The best example of this reversion is Robinhood, a company that became synonymous with consumer trading and investing activity, and the meme stock craze in particular. That Robinhood added crypto trading in recent years, adding to its torrid ascent, merely makes its recent results all the more pertinent to the ways public and private markets have changed in late 2021 and so far in 2022.

Robinhood’s stock fell sharply yesterday and dropped further after the company reported its Q4 2021 results. As of this morning, Robinhood stock was worth around $10.85 per share, 71.5% off its IPO price and 87.2% off its all-time highs. What happened? Let’s find out.

What makes Robinhood valuable

The simplest way to consider Robinhood’s business is to multiply active users by average revenue per user. Users — monthly active users, or MAUs — help the company generate payment for order flow and other incomes. Average revenue per user — or ARPU, if you are into truly awful acronyms — is just that, allowing us to consider the company’s general health as MAU*ARPU = results.

More of either is good, less of either is bad. More of both in any quarter is great, less of both in any quarter is probably a disaster. Got it? OK, let’s talk numbers.

How that worked out in Q4

Leaning on some rather well-crafted charts from Robinhood’s investor deck, here’s the company’s MAU trajectory over time:

Image Credits: Robinhood investor presentation

You can see the Robinhood ascent in these numbers, though the historical perspective is somewhat truncated. Still, even from this shortened view of the company’s growth, the consumer fintech managed to effectively double its size over two quarters in 2021, only to see its third quarter soften and its fourth quarter continue the trend.

For Robinhood to make the above all right from a growth perspective, the company would need to have pretty darn amazing ARPU results. If ARPU rose sharply in quarters three and four, Robinhood could manage growth. Did that happen? No:

Image Credits: Robinhood investor presentation

One small note: Robinhood writes in its deck that “[q]uarterly ARPU amounts are presented on an annualized basis,” meaning that the above is not a quarterly result; they are quarterly results, annualized.

You can already see where the Robinhood quarter is going: Falling MAUs multiplied by a collapse in ARPU means smaller revenues, right? The company, CNBC notes, actually managed to beat expectations for Q4 — showing where the bar was set, I suppose — but what Robinhood has ahead of it is somewhat grim:

For the first quarter of 2022, Robinhood anticipates that total net revenues will be less than $340 million, which assumes some incremental improvement in trading volumes versus what we have seen so far.
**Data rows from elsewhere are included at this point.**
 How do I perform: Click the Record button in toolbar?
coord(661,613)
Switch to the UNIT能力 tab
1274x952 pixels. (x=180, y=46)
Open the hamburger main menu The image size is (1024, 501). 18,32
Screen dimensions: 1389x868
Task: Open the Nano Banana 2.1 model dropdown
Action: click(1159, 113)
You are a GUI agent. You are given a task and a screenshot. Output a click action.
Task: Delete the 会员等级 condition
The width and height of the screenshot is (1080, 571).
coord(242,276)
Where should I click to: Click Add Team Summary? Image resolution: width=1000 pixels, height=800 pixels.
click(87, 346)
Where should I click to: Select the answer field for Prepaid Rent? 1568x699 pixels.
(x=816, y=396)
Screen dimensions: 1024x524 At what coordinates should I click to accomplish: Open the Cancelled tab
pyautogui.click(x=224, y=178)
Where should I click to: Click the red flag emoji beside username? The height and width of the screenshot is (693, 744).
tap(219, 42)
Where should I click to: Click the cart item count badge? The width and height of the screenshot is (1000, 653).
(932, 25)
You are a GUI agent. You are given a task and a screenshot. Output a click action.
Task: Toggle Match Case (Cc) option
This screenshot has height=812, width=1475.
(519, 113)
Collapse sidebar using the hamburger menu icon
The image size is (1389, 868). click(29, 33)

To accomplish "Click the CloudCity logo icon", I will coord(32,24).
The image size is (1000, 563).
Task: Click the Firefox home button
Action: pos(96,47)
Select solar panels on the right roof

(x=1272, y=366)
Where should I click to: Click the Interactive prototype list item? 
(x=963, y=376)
At the top end, this implies a year-over-year revenue decline of 35% compared to the first quarter of 2021, during which we saw outsized revenue performance due to heightened trading activity, particularly relating to certain meme-stocks.

Revenue came to $363 million in Q4 2021, meaning that the company anticipates not only a sequential decline in Q1 2022 revenue, but also a year-over-year drop.

Robinhood has seen its user activity fall, as well as the value of users. The company also forecast more bad news for the current period. The result? Down goes the stock.

The cost issue

The bad news continues. Robinhood’s losses are substantial and continuing.

The company’s net income is super variable in recent quarters, in part due to “changes in fair value of our convertible notes and warrant liabilit[ies]” and share-based compensation expenses that spiked around the time of its IPO. So we’re going to observe the company’s adjusted EBITDA as a more consistent metric of the company’s profitability.

Here goes:

Image Credits: Robinhood investor presentation

Ew. That’s nasty. A nearly 50% flip in adjusted EBITDA margin on a year-over-year basis is a mess.

So what?

The value of related companies is also in decline. Coinbase, which makes its money from trading incomes, albeit in a different manner than Robinhood, is far below its direct-listing reference price, and even further below its all-time highs. And we are seeing other trading platforms like eToro taking haircuts on their ramp to the public markets. It’s brutal out there.

A good question at this juncture is whether VCs sold their shares before Robinhood’s value disintegrated. If they held them, returns are in the tank. If they sold, they look like geniuses. Geniuses who left retail investors holding the bag. Taking from the poor to give to the rich? That’s one version of a Robinhood story.